[Provided data]:
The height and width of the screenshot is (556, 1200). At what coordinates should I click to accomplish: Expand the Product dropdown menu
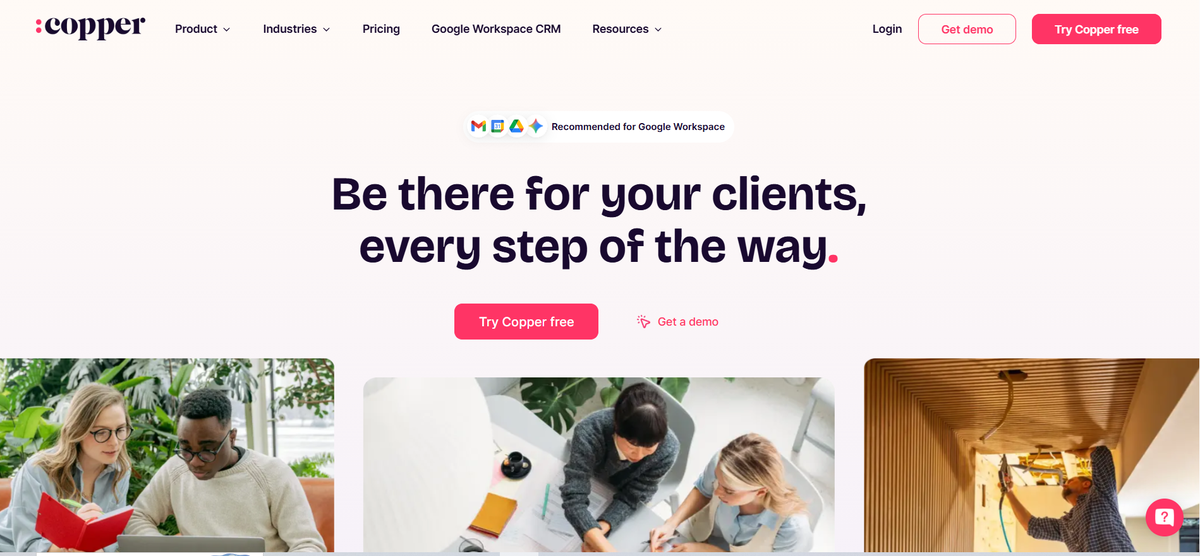click(202, 29)
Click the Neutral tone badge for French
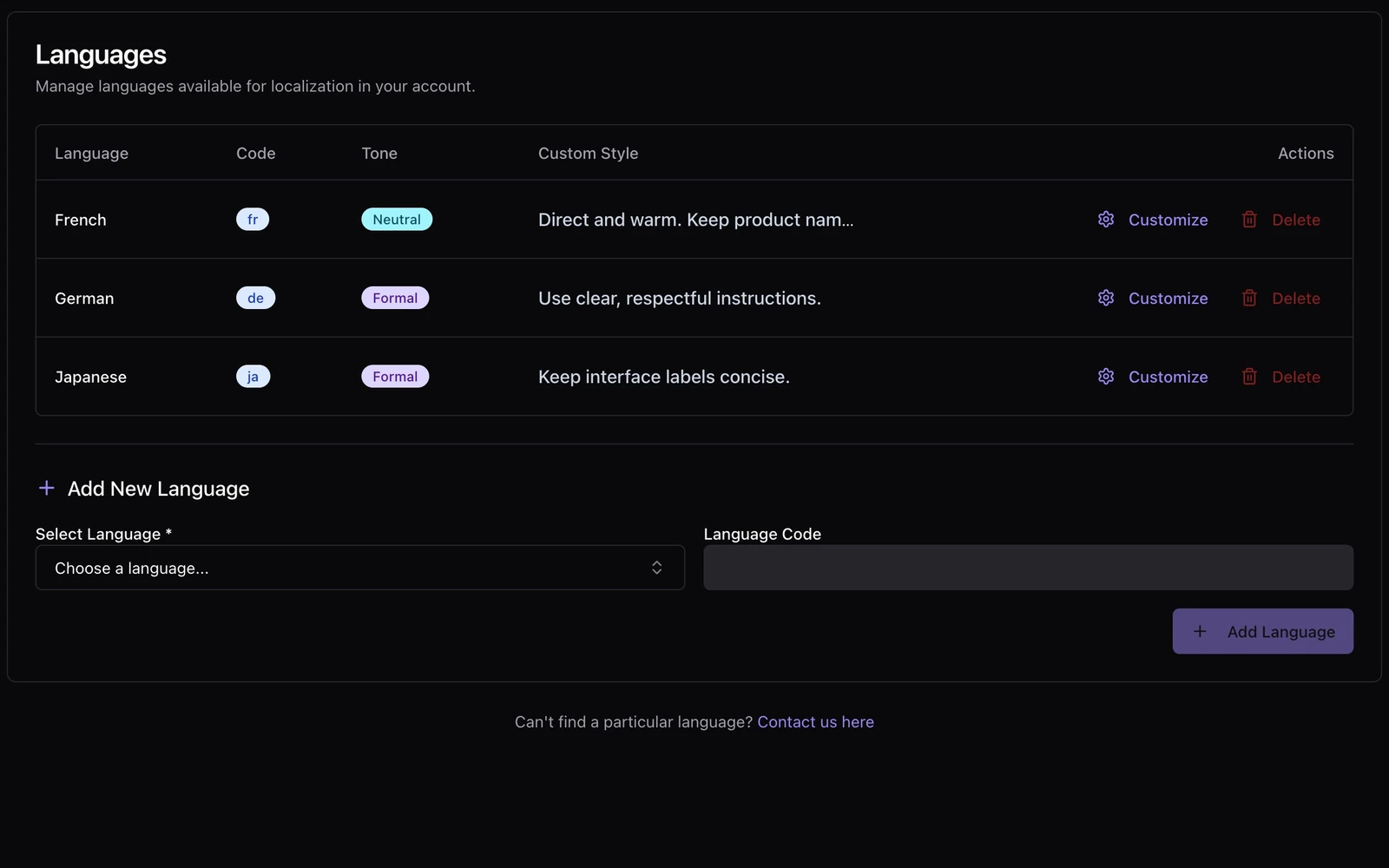The image size is (1389, 868). [x=397, y=220]
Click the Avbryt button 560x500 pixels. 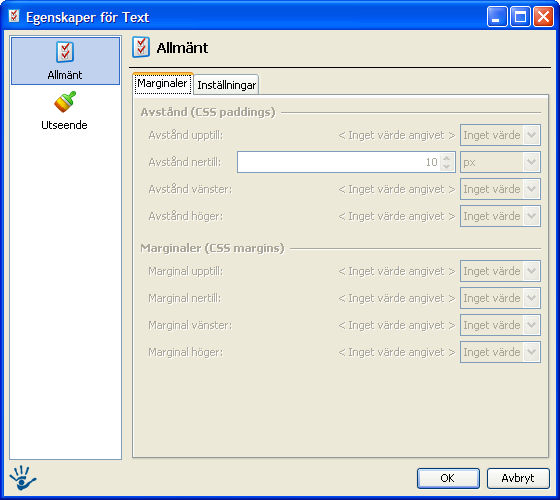(x=518, y=478)
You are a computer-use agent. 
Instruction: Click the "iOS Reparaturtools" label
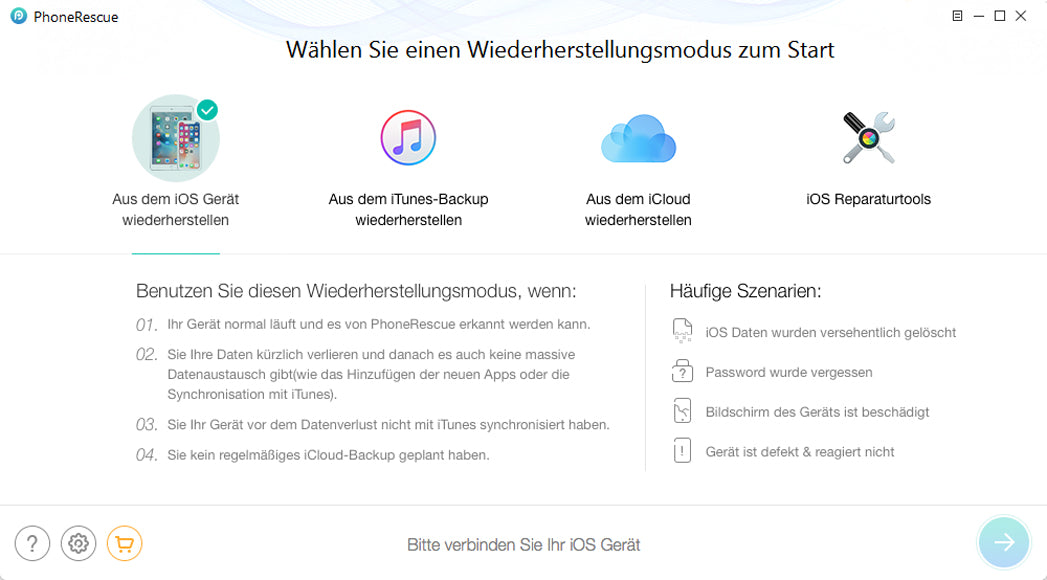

[What the task asks]:
Every line from the one containing "You are a computer-use agent." through the last line of the records is to be reproduced exactly, with pictures left out and nothing else given.

[Response to this exercise]:
You are a computer-use agent. 
Instruction: Click the "iOS Reparaturtools" label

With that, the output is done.